Conn. decision reinstating employee not a 'free pass' to smoke pot on the job

By Katelyn Kivel | Sep 9, 2016

HARTFORD, Conn. (Legal Newsline) – Firing a pot-smoking employee is not as cut-and-dry as it may seem, at least in Connecticut.

HARTFORD, Conn. (Legal Newsline) – Firing a pot-smoking employee is not as cut-and-dry as it may seem, at least in Connecticut.

Public policy does not necessitate firing an employee caught smoking marijuana in company property, according to the finding in State of Connecticut v. Connecticut Employees Union Independent.

Gregory Linhoff, a 15-year employee working maintenance at the University of Connecticut Health Center, was terminated in 2012 after a police officer observed him smoking marijuana from a glass pipe in a state-owned van. The Health Center cited a lack of belief that Linhoff could be trusted to perform his duties independently.

An arbitrator agreed that Linhoff engaged in misconduct, but in light of 15 years of positive work history and the fact that the Health Center’s drug-free workplace policy permitted termination but did not mandate it, the arbitrator found the firing to be an excessive response.

A trial court granted the Health Center’s motion to vacate the arbitrator’s ruling on public policy grounds, but the state Supreme Court upheld the arbitrator’s decision.

“The decision is not a 'free pass' to employees who want to smoke pot.
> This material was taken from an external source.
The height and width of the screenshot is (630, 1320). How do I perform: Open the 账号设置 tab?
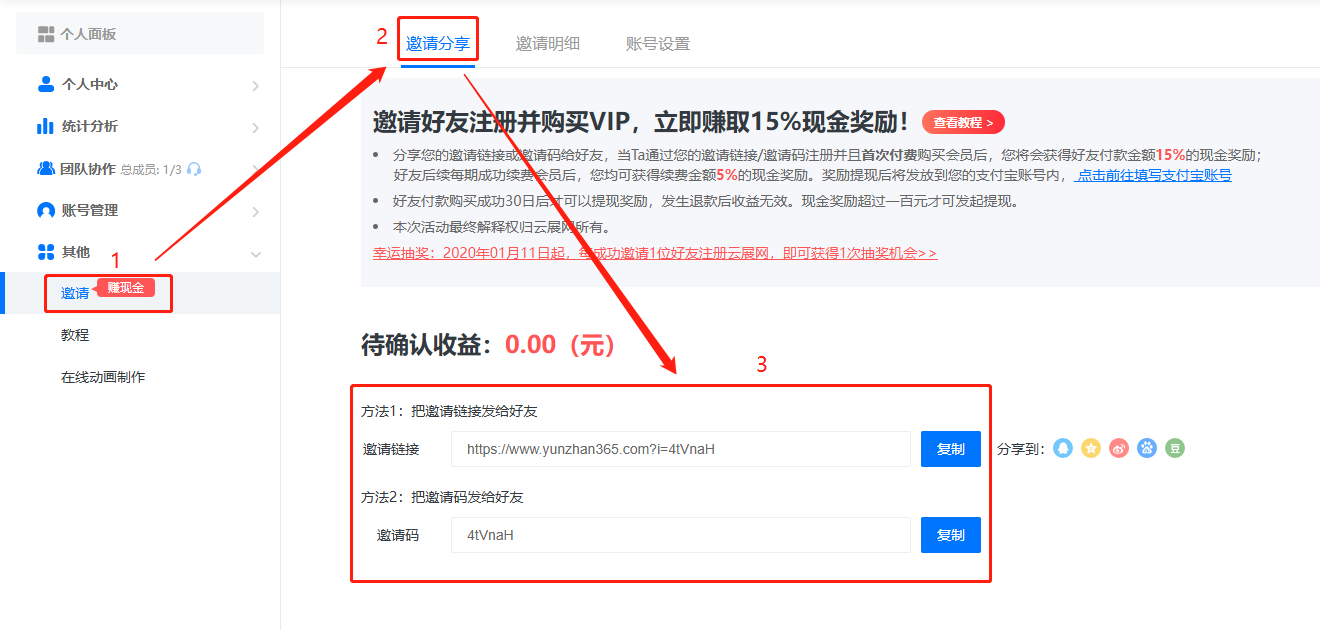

It’s really an arbitration decision,” Daniel Schwartz, a labor and employment attorney for Shipman & Goodwin, told Legal Newsline.
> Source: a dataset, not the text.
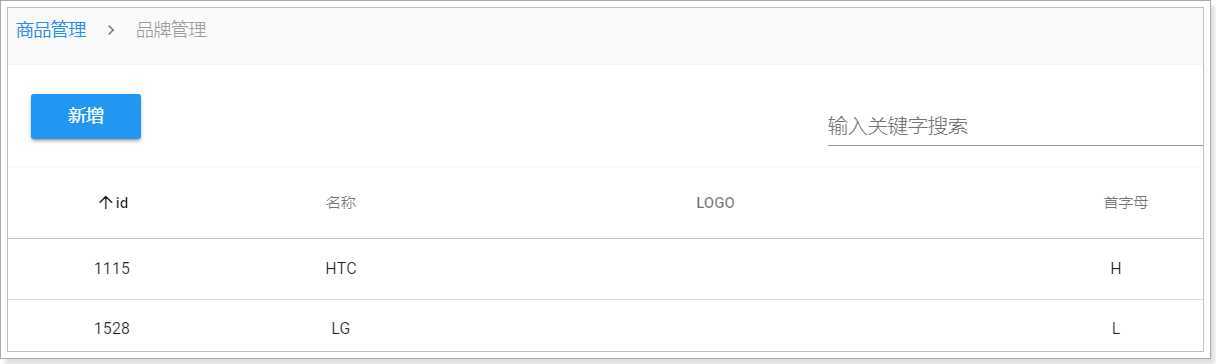1216x364 pixels.
Task: Select the 品牌管理 breadcrumb item
Action: click(171, 30)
“For employers of all types, it’s another reminder that arbitration decisions are very tough to overturn. So if you enter into arbitration, be prepared to live with the consequences of the decisions - even if it seems a little ‘out there.'”

The state Supreme Court did state that the misconduct at issue was unacceptable and that its ruling did not condone it, but sided with the decision from arbitration, calling the arbiter’s penalties fair. Schwartz attributed this decision, in part, to a general reticence to overturn arbitration decision and not to any overall attitude shift on marijuana policy.
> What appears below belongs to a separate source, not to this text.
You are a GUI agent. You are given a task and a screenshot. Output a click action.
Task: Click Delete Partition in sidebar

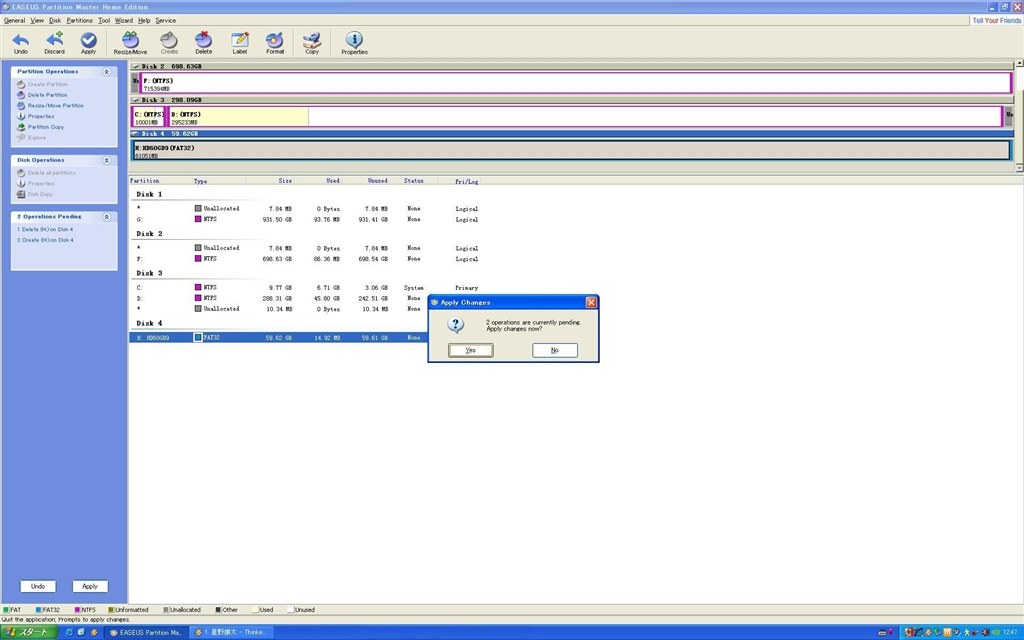coord(47,95)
“Hard to say if it fits trends on marijuana litigation as I don’t think there’s such a thing,” Schwartz said. “Arbitrators have a good deal more discretion in addressing terminations, and it’s not clear or perhaps even likely that a court would find that firing someone for smoking pot was wrong.”

The precedent set in this case in fairly narrow. The court emphasized that public policy allowed for an array of responses, and pointed to the fact that Linhoff’s situation did not pose a safety risk to the general public.

Moreover, the original arbitration had reinstated Linhoff and the courts rarely overturn such decisions. This all amounts to an option for arbitrators to reinstate employees terminated for use of marijuana, but not a shift in policy toward permissiveness.

Schwartz also called attention to the reluctant concurrence of Justice Carmen E. Espinosa.

“Justice Espinosa would review how courts review arbitration decisions. The court was not inclined to do so,” said Schwartz.

Espinosa claimed the outcome of Linhoff’s case was compelled by precedent and outrageous. The concurrence argued that the court upholding the arbitration was a clear sign that the way courts defer to arbiters ought to be reviewed. The court, however, was evidently not persuaded that such actions were necessary.